No Second Bite At the Apple, Where The Apple Is A Reasonable Royalty Based On Benefits To Infringer's Customers
The One Sentence Summary: The Federal Circuit affirmed denial of Jackson's request for a second trial of its infringement claims, rejecting the argument that the first trial, in which it had been awarded damages for direct infringement, had been bifurcated as to direct versus indirect infringement and that its right to pursue indirect infringement in a separate action was preserved.
What They Were Fighting About: After the District Court initially stayed counterclaims based on infringement by Glenayre's customers and Glenayre's own indirect infringement, and Jackson proceeded to put on evidence of that infringment as part of its case for direct infringement against Glenayre, was awarded damages on that claim, and then accepted a remittitur of those damages, Jackson sought a second trial on the claims against the customers and claims for indirect infringement against Glenayre.
Federal Circuit Holdings:
- Having already collected an award based, in part, of evidence of the benefits to customers from the use of the infringing products, where that award reflected the district court's determination of a reasonable royalty, the Federal Circuit concluded that Jackson had fully litigated his full measure of damages, such that the remitted damages constitute full compensation as a matter of law for (1) direct infringement by Glenayre, (2) direct infringement by Glenayre's customers, and (3) possible indirect infringement by Glenayre through its sale of infringing products and the resulting use of those products by customers.
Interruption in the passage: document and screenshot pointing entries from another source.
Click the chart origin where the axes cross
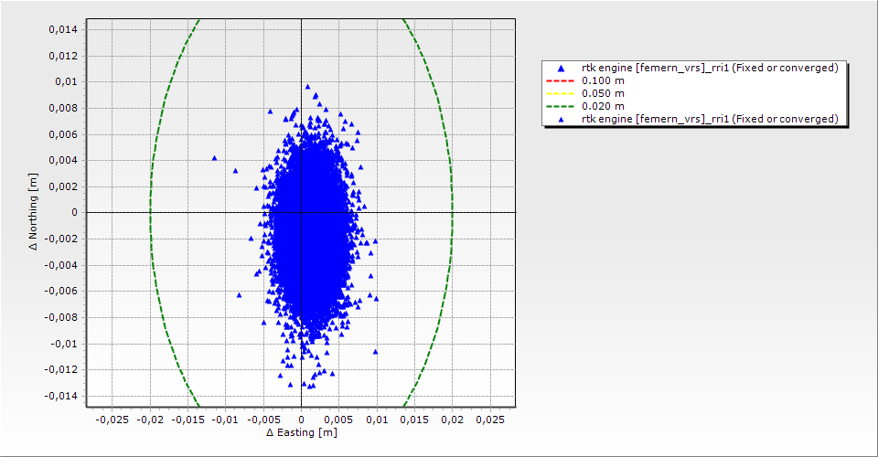This screenshot has height=457, width=878. tap(301, 212)
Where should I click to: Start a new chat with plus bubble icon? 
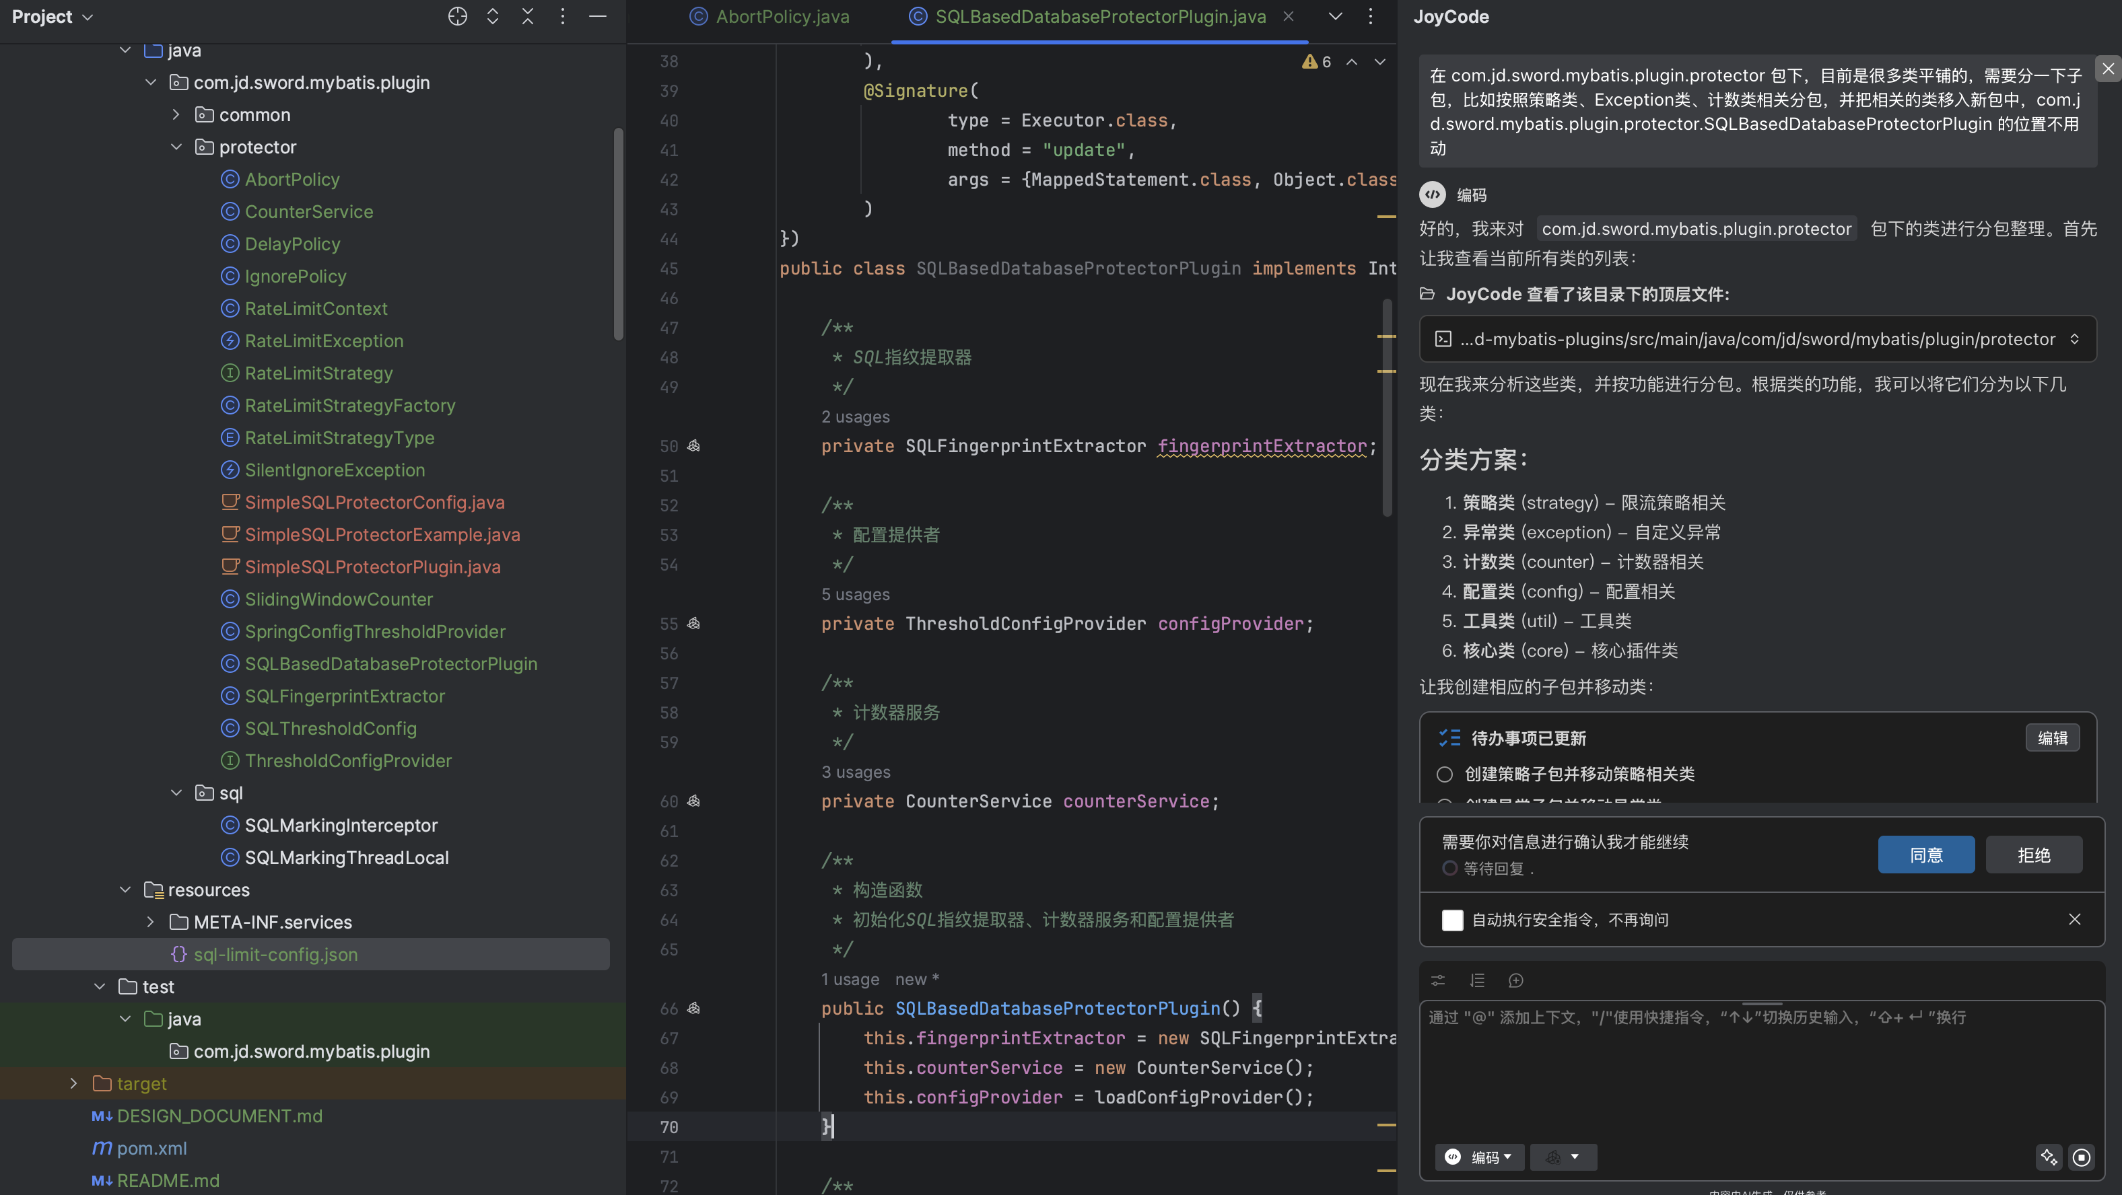click(x=1515, y=980)
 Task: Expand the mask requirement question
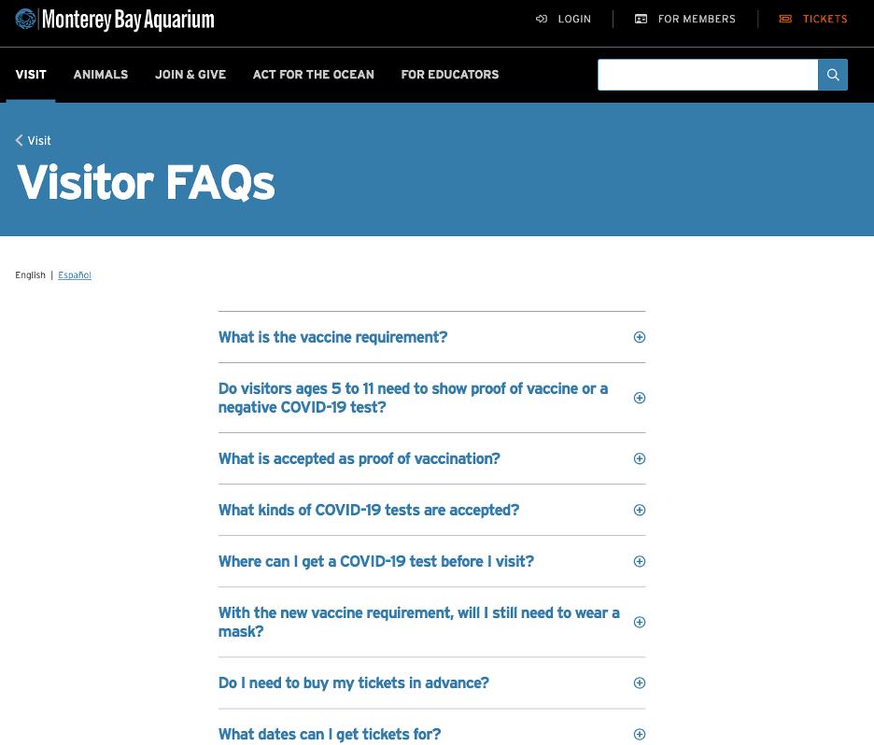click(x=418, y=622)
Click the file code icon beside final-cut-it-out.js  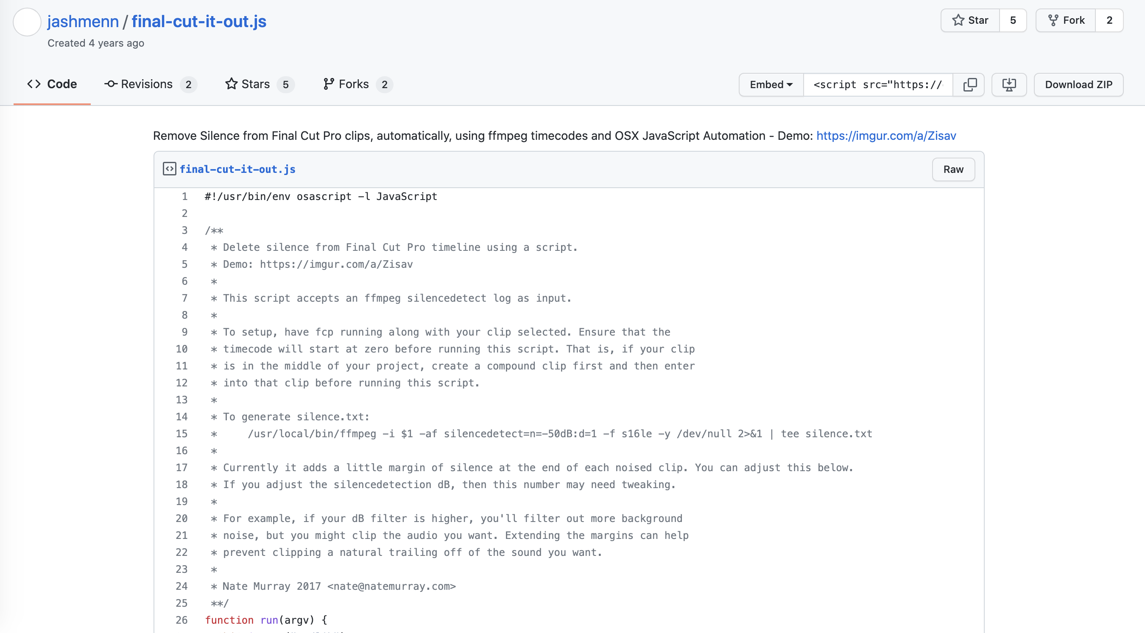(x=169, y=169)
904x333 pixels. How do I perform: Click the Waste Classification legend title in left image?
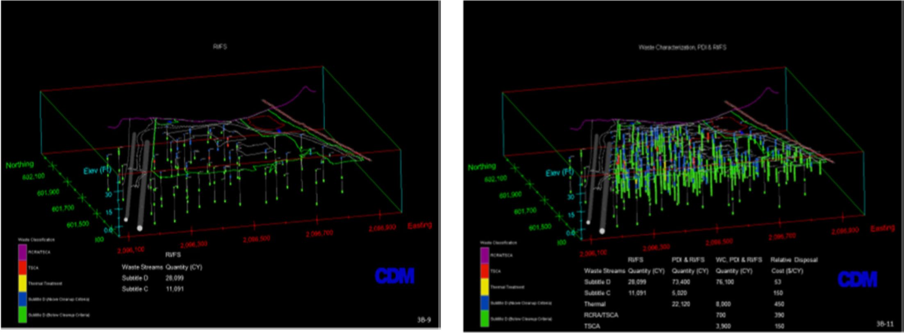[36, 239]
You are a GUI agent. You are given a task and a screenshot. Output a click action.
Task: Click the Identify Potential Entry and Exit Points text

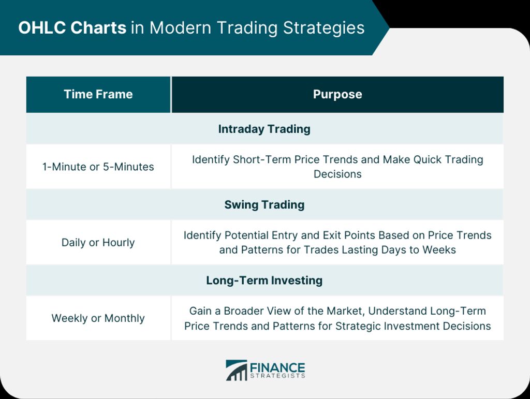coord(337,242)
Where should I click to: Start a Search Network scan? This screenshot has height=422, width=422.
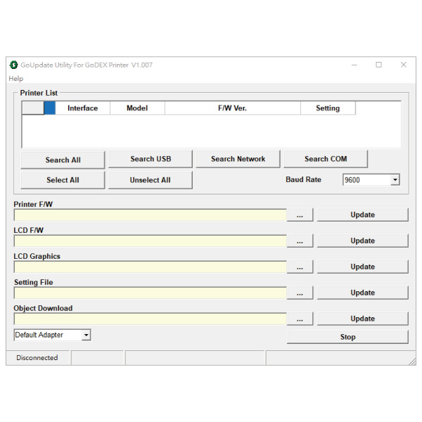click(x=238, y=159)
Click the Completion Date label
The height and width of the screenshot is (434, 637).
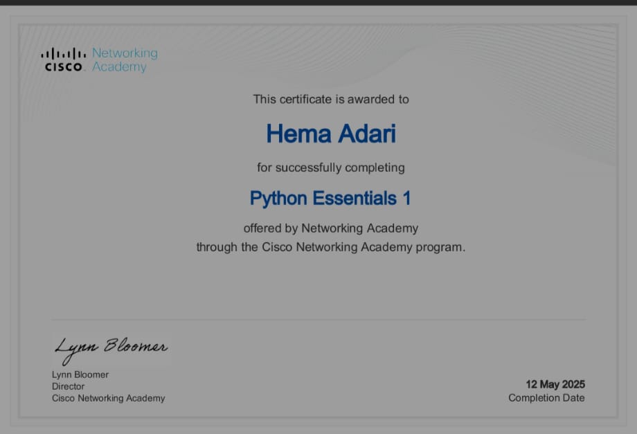point(546,398)
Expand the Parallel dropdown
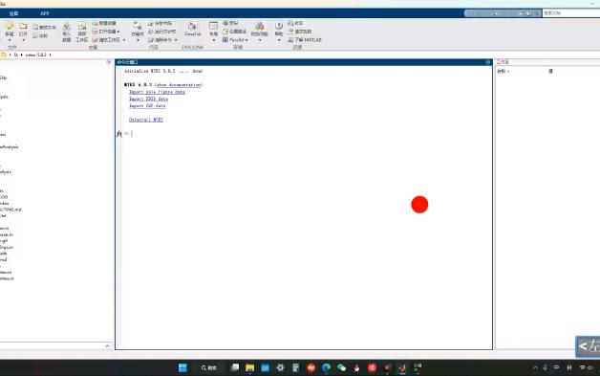The height and width of the screenshot is (376, 600). (246, 40)
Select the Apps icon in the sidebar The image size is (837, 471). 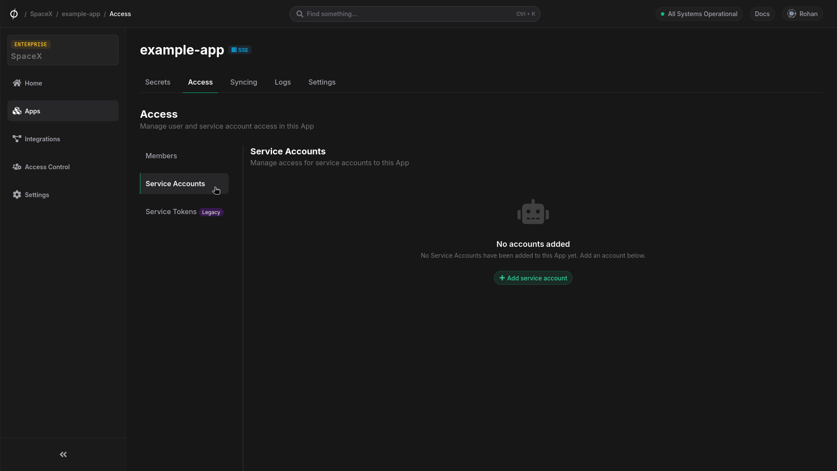pos(17,111)
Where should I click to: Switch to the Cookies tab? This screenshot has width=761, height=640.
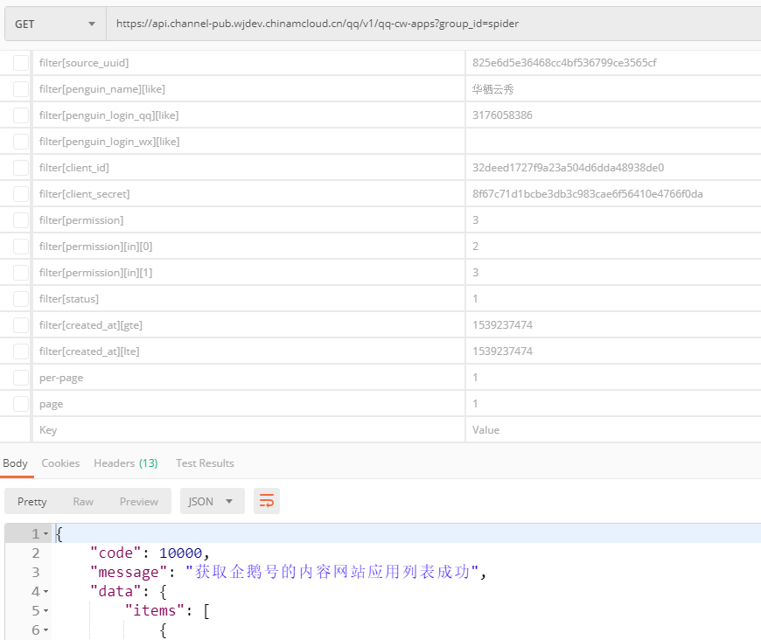60,463
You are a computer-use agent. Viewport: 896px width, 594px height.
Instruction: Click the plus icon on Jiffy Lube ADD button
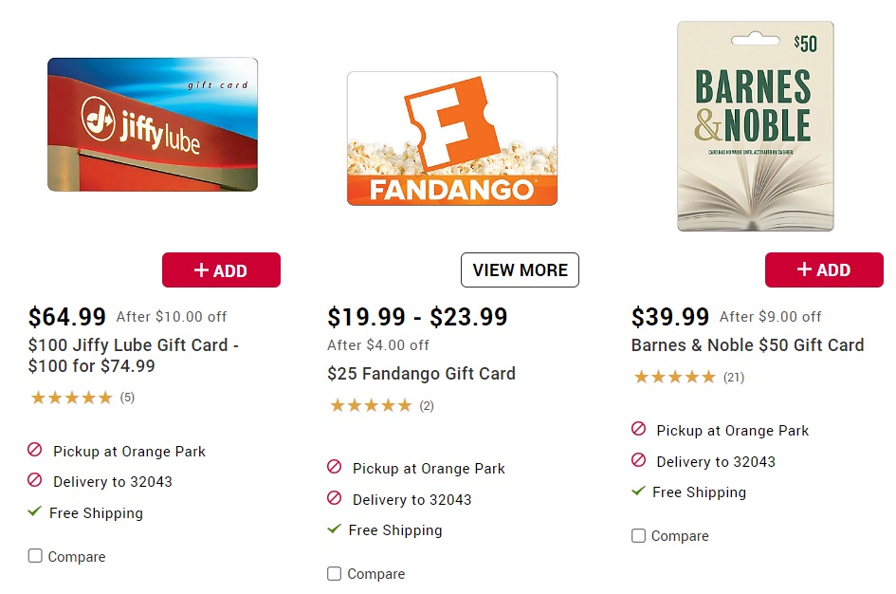point(203,269)
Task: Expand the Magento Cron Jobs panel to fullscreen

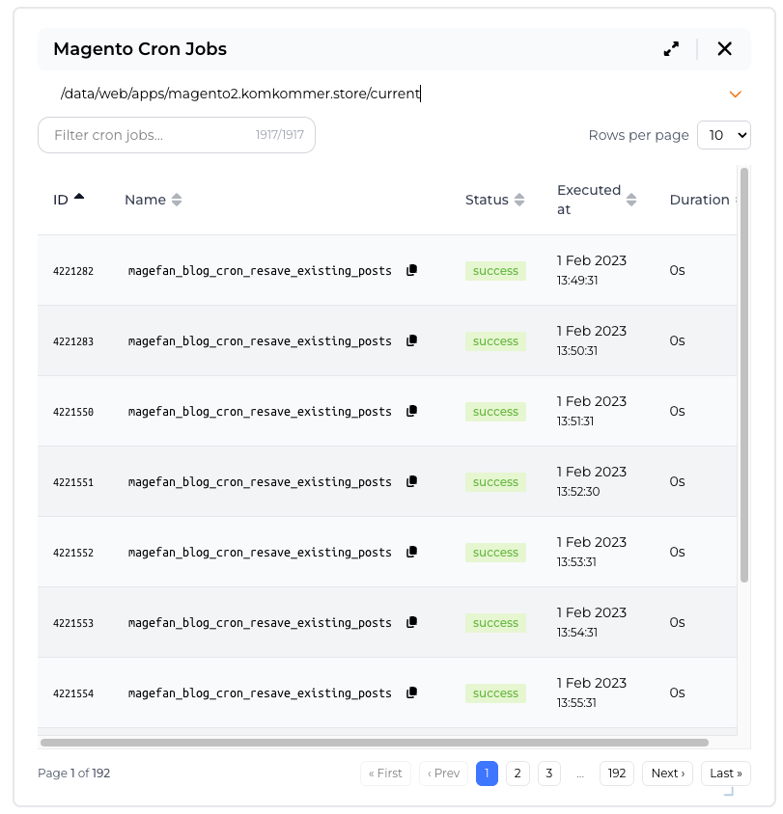Action: click(x=671, y=49)
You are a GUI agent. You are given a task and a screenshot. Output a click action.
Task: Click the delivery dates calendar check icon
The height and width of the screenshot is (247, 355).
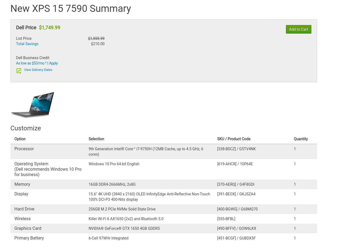tap(19, 71)
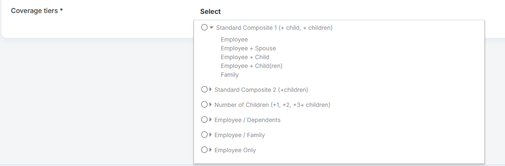Viewport: 505px width, 166px height.
Task: Collapse the Standard Composite 1 tier list
Action: click(212, 28)
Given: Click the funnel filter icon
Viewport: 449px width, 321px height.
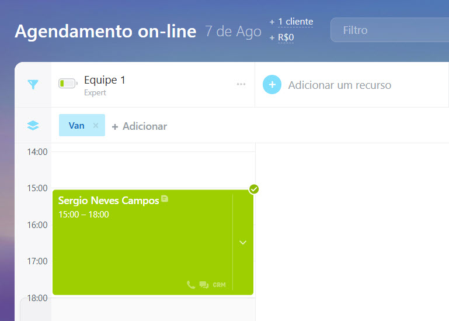Looking at the screenshot, I should [x=33, y=85].
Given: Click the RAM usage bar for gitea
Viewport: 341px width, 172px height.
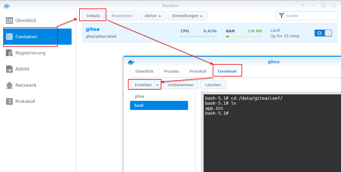Looking at the screenshot, I should click(244, 37).
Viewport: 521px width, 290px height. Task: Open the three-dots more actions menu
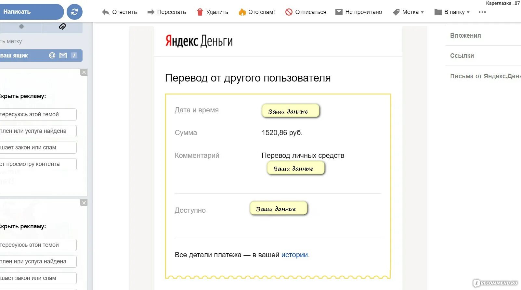click(482, 12)
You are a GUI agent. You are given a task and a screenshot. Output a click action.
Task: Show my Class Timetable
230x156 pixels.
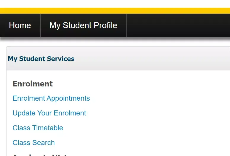[38, 128]
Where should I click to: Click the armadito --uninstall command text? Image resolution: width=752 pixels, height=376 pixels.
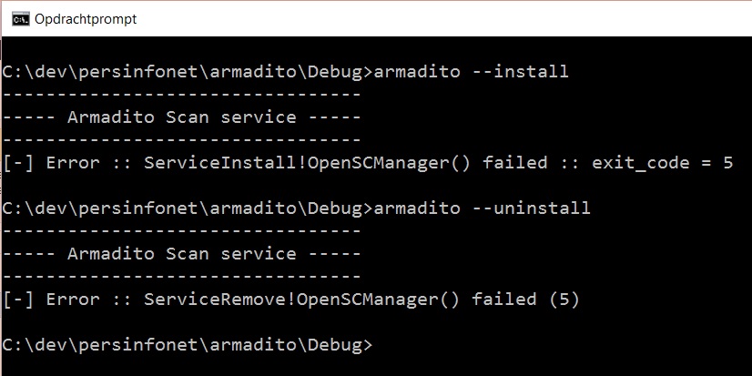point(482,208)
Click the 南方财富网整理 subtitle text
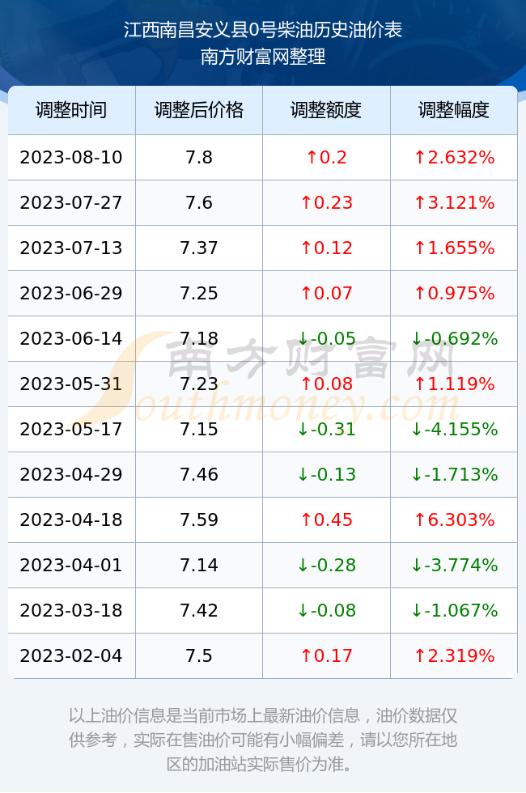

- The Federal Circuit further found no guarantee or promise by the district court that a second trial would be held to address Jackson's claims of indirect infringement. Jackson had identified statements by the district court that it contended demonstrated a commitment to a second trial. For example in granting judgment on the first claims, the decision was pursuant to FRCP 54(b), "[b]ecause additional claims, dependant on the finality and affirmance of the patent infringement [] remain for adjudication . . . ." The Federal Circuit rejected Jackson's interpretation, finding such statements showed only that claims had been stayed pending resolution of the counterclaim for direct infringement, allowing the district court to revisit the issue of additional relief, if necessary, after the trial was complete.
- The Federal Circuit further disagreed with Jackson's contention that it had not been fully compensated for infringement by Glenayre's customers. Having accepted remitted damages based on an estimate of a reasonable royalty, as a matter of law there was full compensation. The court noted that the claim of indirect infringement related solely to the sale of infringing products to the customers and their use of the same, and not to any other specific acts of indirect infringement. Where the indirect infringement is so limited, damages are normally the same as damages that would be assessed had the patentee sued the customers directly, and damages for indirect infringement equal those assessed for the underlying direct infringement.
- The Federal Circuit further characterized Jackson's argument as in essence another argument against the district court's remittatur decision, even though it had already collected on that award.
- The court was influenced by the fact that Jackson had introduced at trial evidence of the customers' use of and anticipated profits from the infringing products. Its reasoning also rested on the fact that the district court had determined the highest possible royalty Jackson was entitled to as being based on Glenayre's sales. The very issues Jackson was seeking to relitigate had therefore already been decided in a final, unappealed judgment.
- The court also looked to cases such as Birdsell v. Shaliol, 112 U.S. 485 (1894), in finding that a party is precluded from suing to collect damages for direct infringement by a buyer and user of a product when actual damages covering that very use have already been collected from the maker and seller of that product. Here, Jackson had already recovered actual damages from Glenayre as the maker and seller of the product, so could not recover a second time for the customers' use of the products.
- The Federal Circuit also reasoned that allowing Jackson to come back and relitigate against Glenayre based on its customers' use of the products would be equivalent to permitting the patentee to relitigate its entitlement to "full compensation" with the same adversary a number of times equal to the number of steps that a product takes in the path of commerce, a proposition that is obviously inappropriate. Having already been awarded, and accepted, a reasonable royalty as damages, as a matter of law Jackson had received full compensation.
- Circuit Judge Newman dissented from the opinion, contending that the district court had incorrectly held that there cannot be contributory infringement by a direct infringer.